* Begin SUPPLIED TEXT *

I've known German and oriental people, and I think I always called them by the name they were accustomed to.  I don't think I translated their name into English......... Maybe I did.
I'm still figgerin.
.


----------



## dawg2 (Sep 6, 2013)

BobKat said:


> I dont visit this thread alot but the other day i saw somewhere that Jesus's name was really Joshua . That the bible was originally some parts in  Greek which i already knew And that His name was Yeshua which meant Joshua but that people translated this wrong and it became Yesus then in the middle ages it was changed to Jesus.... Anyone know anything? This is why i dont believe the whole bible.


Well, if that is what you are hung up on, then the last sentence makes sense.

I believe you could "not believe the whole bible" if you focused on something more substantial than an individuals name.  You have latched onto something which really does not matter in the grand scheme of things.


----------



## centerpin fan (Sep 6, 2013)

Ronnie T said:


> I've known German and oriental people, and I think I always called them by the name they were accustomed to.  I don't think I translated their name into English......... Maybe I did.



In college, I had a computer science professor named Subhendu Lahiri.  He went by "Larry".


----------



## Mako22 (Sep 6, 2013)

Artfuldodger said:


> I'm thinking he was more like a "turn the other cheek" hippie than an assertive redneck. I don't picture him as an aggressive fire & brimstone preacher either.

* End SUPPLIED TEXT *

= WHAT YOU ARE ASKED TO DO =
Carry on the forum thread about Jesus's name from the point where it stops.

* Begin DATASET CONTENT *

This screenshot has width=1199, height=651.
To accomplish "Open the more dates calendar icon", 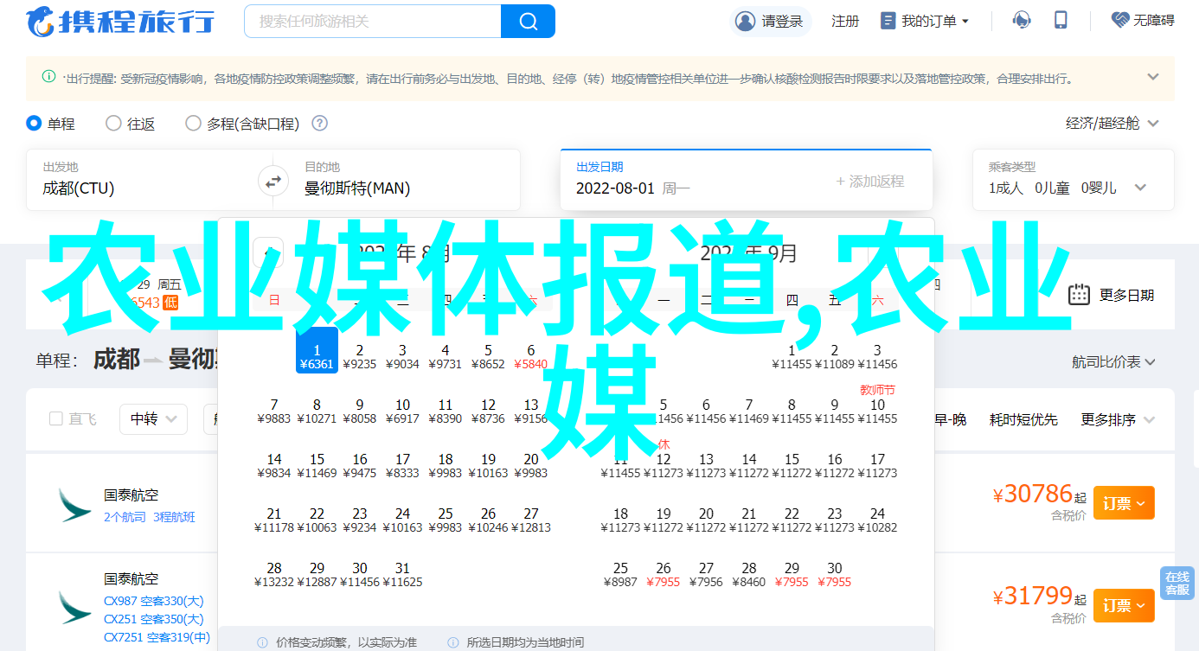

* End DATASET CONTENT *

= ANSWER TO THIS EXERCISE =
> Now when he returns is another story.




Yeah I now see your logic, gee I was wrong and I guess that's why he said this: Ye serpents, ye generation of vipers, how can ye escape the - I AM A POTTY MOUTH -- I AM A POTTY MOUTH -- I AM A POTTY MOUTH -- I AM A POTTY MOUTH -ation of - I AM A POTTY MOUTH -- I AM A POTTY MOUTH -- I AM A POTTY MOUTH -- I AM A POTTY MOUTH -- I AM A POTTY MOUTH -- I AM A POTTY MOUTH -

Yep you sure are spot on because that doesn't sound like fire and brimstone preaching to me either 

Oh gee the censor doesn't like Jesus's preaching either...oh well!


----------



## Doc_Holliday23 (Sep 6, 2013)

Woodsman69 said:


> Yeah I now see your logic, gee I was wrong and I guess that's why he said this: Ye serpents, ye generation of vipers, how can ye escape the - I AM A POTTY MOUTH -- I AM A POTTY MOUTH -- I AM A POTTY MOUTH -- I AM A POTTY MOUTH -ation of - I AM A POTTY MOUTH -- I AM A POTTY MOUTH -- I AM A POTTY MOUTH -- I AM A POTTY MOUTH -- I AM A POTTY MOUTH -- I AM A POTTY MOUTH -
> 
> Yep you sure are spot on because that doesn't sound like fire and brimstone preaching to me either
> 
> Oh gee the censor doesn't like Jesus's preaching either...oh well!



John the Baptist said that, not Jesus.

But you are not incorrect that Jesus would "throw down" if need be.  He ran the money changers out of the temple with a whip.  

And this has probably been covered but Yeshua is the Hebrew name for "savior."  Fitting that Joshua of the old testament had the same name as he led the Israelites into the Promised Land, just as Jesus will do for us.  Yeshua in Greek is Iēsous.  In Latin it is Iesus.  In English those translate to Jesus.

Does anybody really think that if we are praying to Him, it will matter if we call him by the "right" name?


----------



## Artfuldodger (Sep 6, 2013)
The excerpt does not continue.